Furthermore, effective malaria vaccines for malaria are in the early stages of testing, and likely are years away from having a significant impact on disease burden. The impact of COVID-19 on malaria control has yet to be determined, but badly needed resources are being diverted away from malaria control efforts.

Last September, Dr. Cooper and his team published a milestone paper in the journal Lancet Microbe, entitled “Drug susceptibility of Plasmodium falciparum in eastern Uganda: a longitudinal phenotypic and genotypic study.” The report shows that the genetics of the parasites circulating in the region have evolved over the last decade, resulting in dramatically altered sensitivity to several drugs currently used to treat malaria. The authors surmise that these changes correspond to the introduction of the ACT used to treat malaria, called CoArtem, based on the Ugandan national malaria treatment policy established in 2006. This knowledge of how parasites have evolved under widespread CoArtem usage can guide recommendations for treatment strategies against the disease in the near future. The 10-year study was led by Dr. Cooper and Dr. Philip Rosenthal from the Department of Medicine at the University of California San Francisco (UCSF). Several Dominican University biology and chemistry students in the School of Health and Natural Sciences provided valuable experimental by working in Africa and appear as co-authors on the study.

Additionally, co-author Dr.

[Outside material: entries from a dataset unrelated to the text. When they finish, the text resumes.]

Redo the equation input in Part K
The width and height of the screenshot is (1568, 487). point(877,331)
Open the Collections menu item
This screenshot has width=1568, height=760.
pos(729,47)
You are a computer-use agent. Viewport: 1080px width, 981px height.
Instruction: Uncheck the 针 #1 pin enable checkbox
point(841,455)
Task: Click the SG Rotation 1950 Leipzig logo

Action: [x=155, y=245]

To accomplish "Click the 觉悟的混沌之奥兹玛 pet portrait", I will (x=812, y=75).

Brett Bayles from Dominican’s Global Public Health program performed the complex statistical analysis, and critical support with the genetic analysis of the parasites came from researchers at UCSF and Brown University in Rhode Island. Importantly however, Dr. Cooper gives praise to their talented Ugandan colleagues, led by Patrick Tumwebaze, who has been with the team since 2008, in studying data from nearly 1,000 malaria patients for the project.

“Without the diligence, guidance and support of our team members in Uganda, studies of this magnitude and complexity would not be possible,” Dr. Cooper noted.

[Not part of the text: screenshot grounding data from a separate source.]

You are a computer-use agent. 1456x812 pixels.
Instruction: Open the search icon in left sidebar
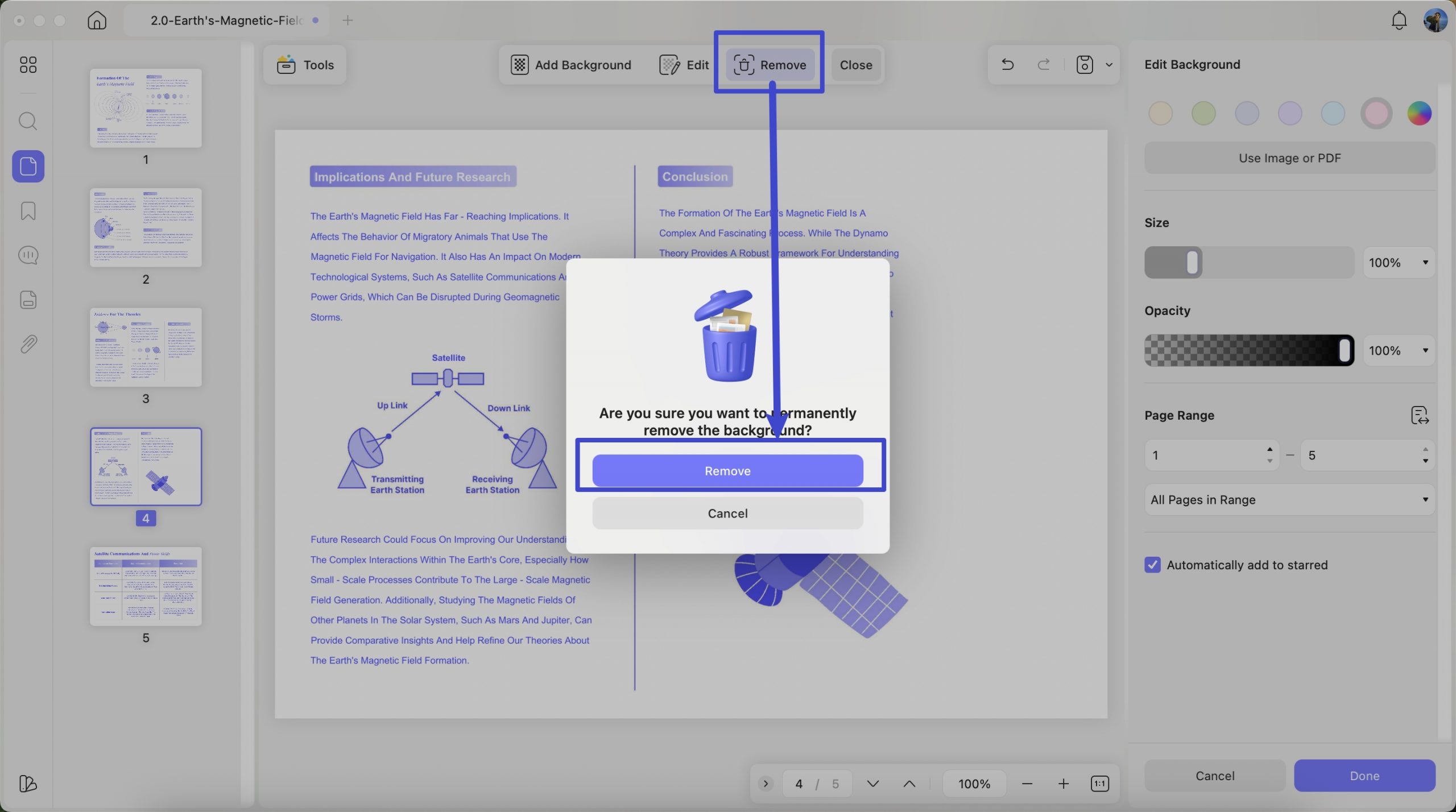28,121
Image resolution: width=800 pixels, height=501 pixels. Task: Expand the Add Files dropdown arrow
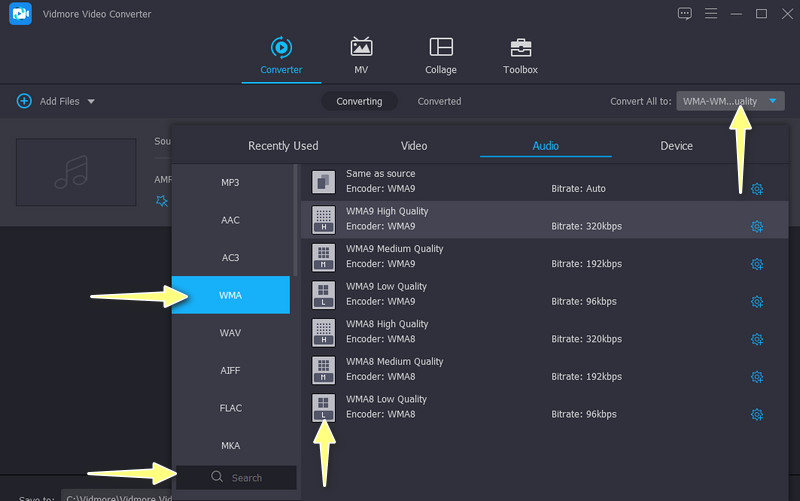91,101
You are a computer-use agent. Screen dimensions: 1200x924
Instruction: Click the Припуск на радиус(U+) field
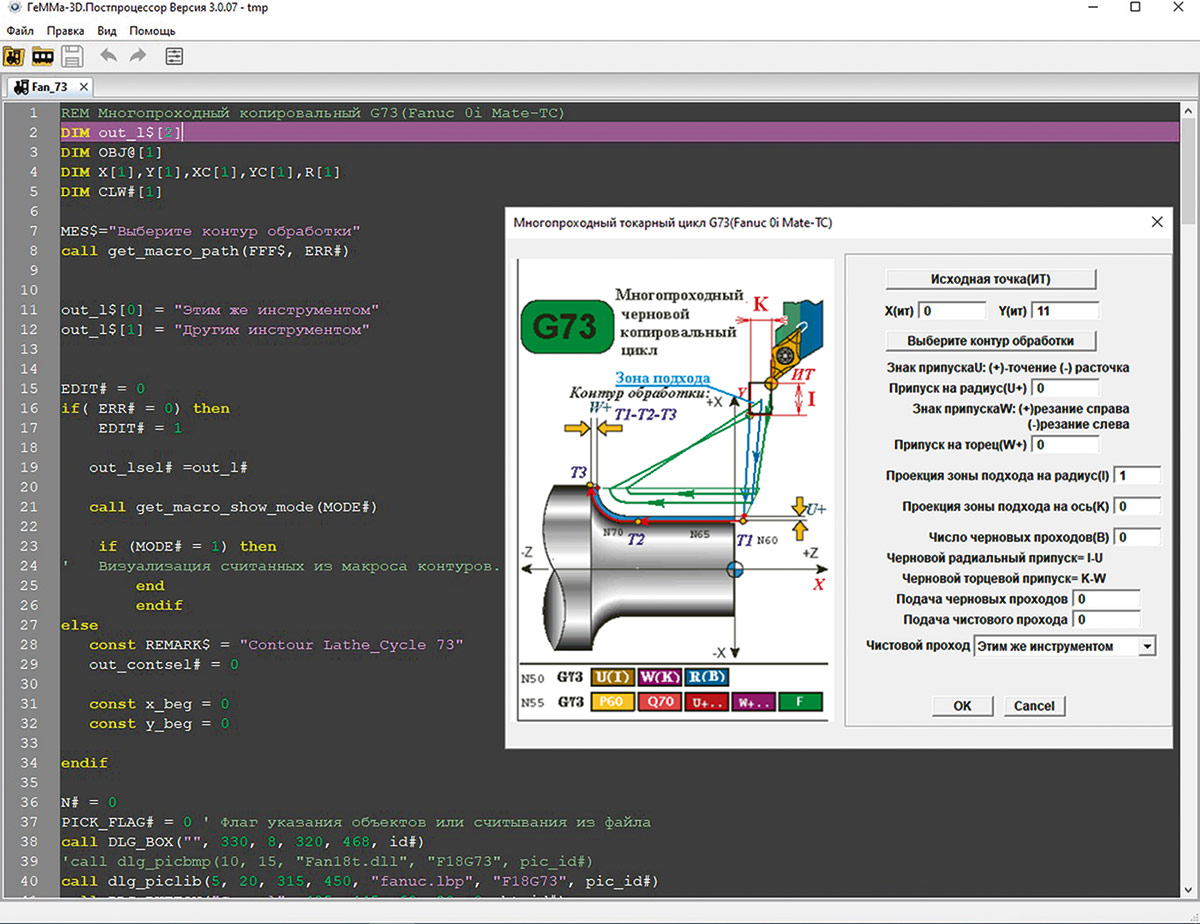pos(1065,388)
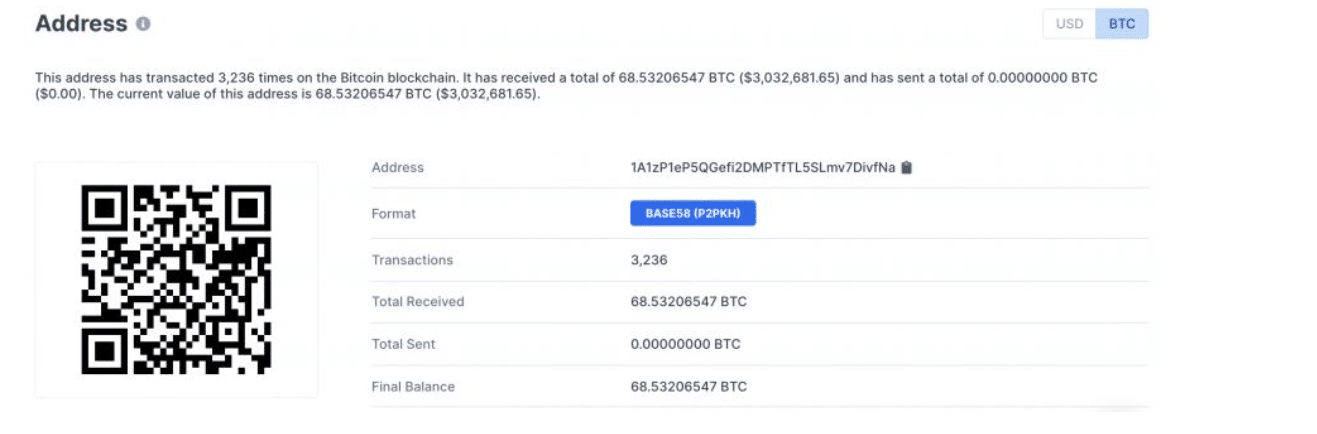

The need for new and innovative approaches to malaria therapies was further underscored in a Viewpoint article published last month in the The Journal of Experimental Medicine by Dr. Cooper and Dr. Laura Kirkman from Weill Cornell Medicine. The opinion piece examines how repurposing older, well-studied drugs utilized for other diseases could play a role in controlling malaria.

“Innovative drug treatments for malaria, optimally with novel targets, are needed to combat the threat of parasite drug resistance,” the co-authors write. “As drug development efforts continue, there may be a role for a repurposed cancer drug administered together with an artemisinin combination therapy that was shown to improve the speed of recovery from a malaria infection.” The authors highlight a recent small clinical study in Vietnam, where a safe and affordable anti-cancer drug called imatinib was able to improve recovery times of malaria, which could potentially reduce the ability of parasites to become resistant to current therapies.

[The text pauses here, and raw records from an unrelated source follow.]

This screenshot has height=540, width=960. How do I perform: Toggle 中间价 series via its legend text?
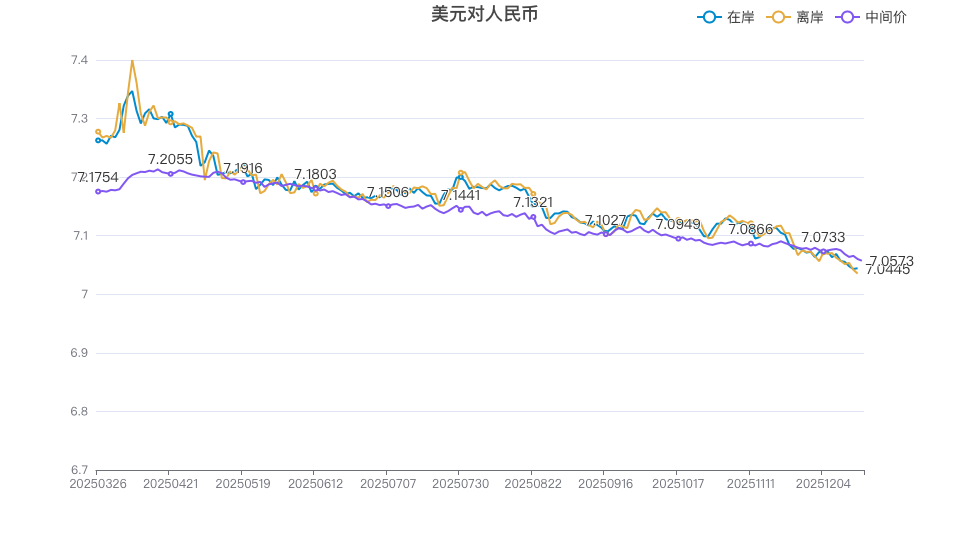tap(886, 17)
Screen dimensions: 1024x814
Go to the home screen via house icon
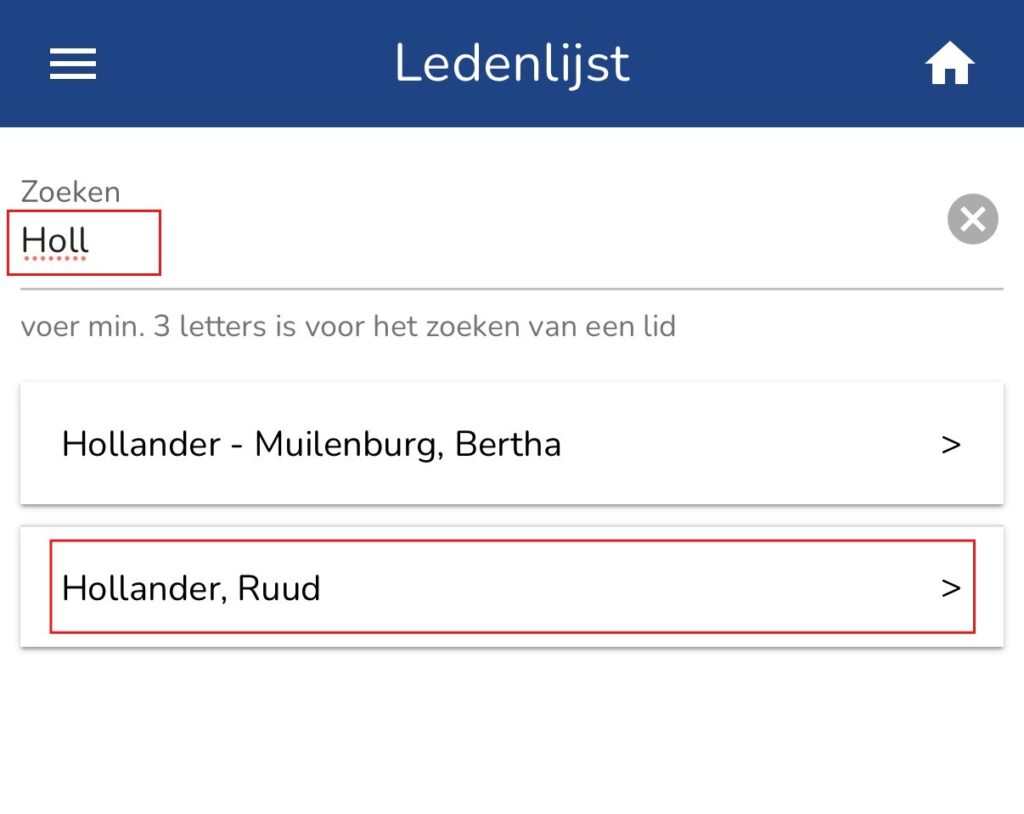pos(949,66)
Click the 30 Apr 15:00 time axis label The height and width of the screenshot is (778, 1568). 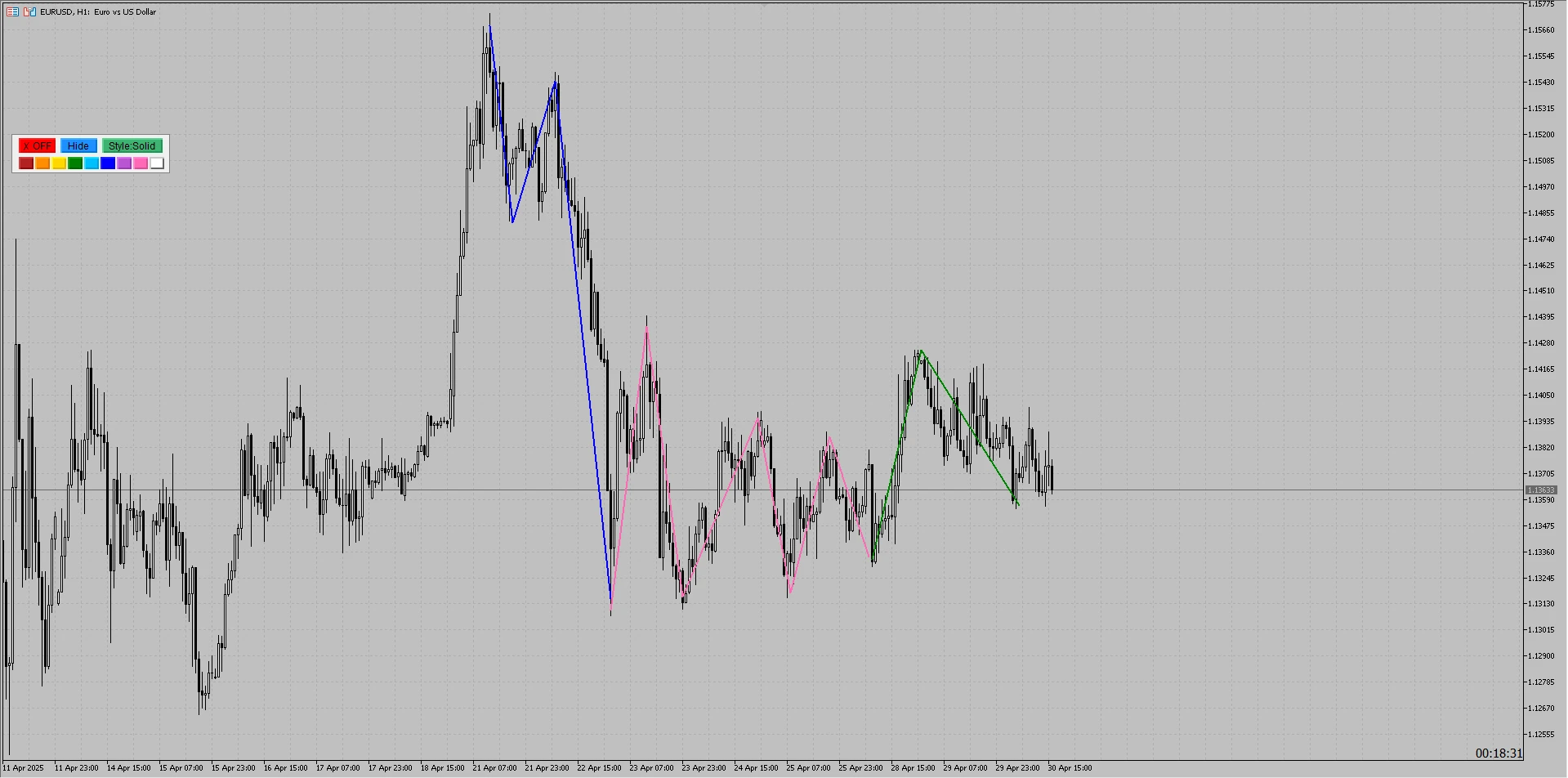pos(1070,768)
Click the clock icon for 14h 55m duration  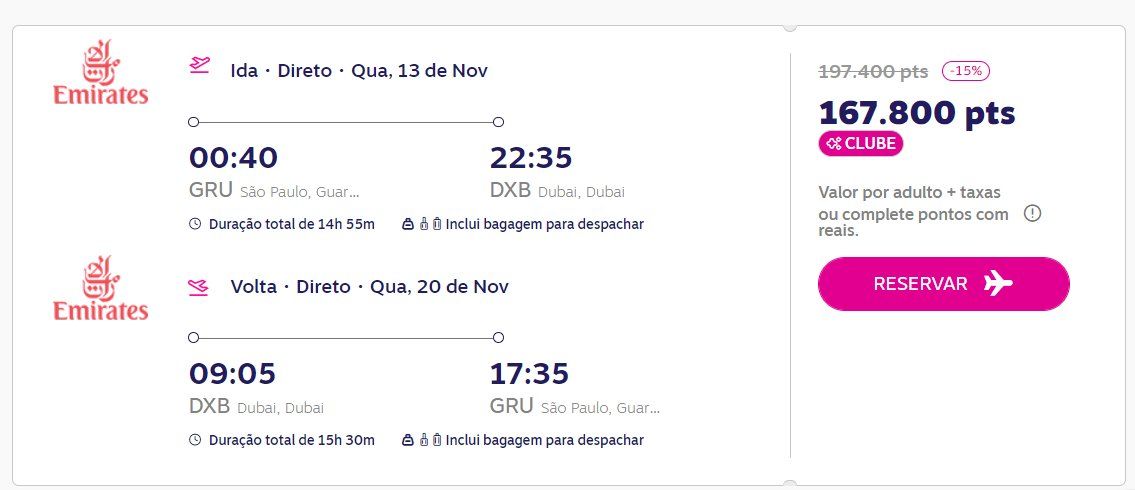pyautogui.click(x=195, y=224)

“A silver lining of time away from the laboratory and field studies due to the COVID-19 pandemic was our team’s ability to focus on getting work from many studies written and published,” Dr. Cooper said.

In 2021, Dr. Cooper and his collaborators published nine peer-reviewed papers on malaria, many including Dominican University students as co-authors. Dr. Cooper notes that “we have been fortunate to join wonderful collaborators from institutions around the world, have the involvement of talented students from Dominican and other universities, as well as generous funding from the National Institutes of Health, the Geneva NGO, Medicines for Malaria Venture, and from the UC Berkeley Center for Emerging and Neglected Diseases in support of our students.” 

Above photo of Dr. Roland Cooper (right) with Dominican Biological Sciences alumna Frida Ceja ’17 and Martin Okitwi on summit of Tororo Rock in Uganda.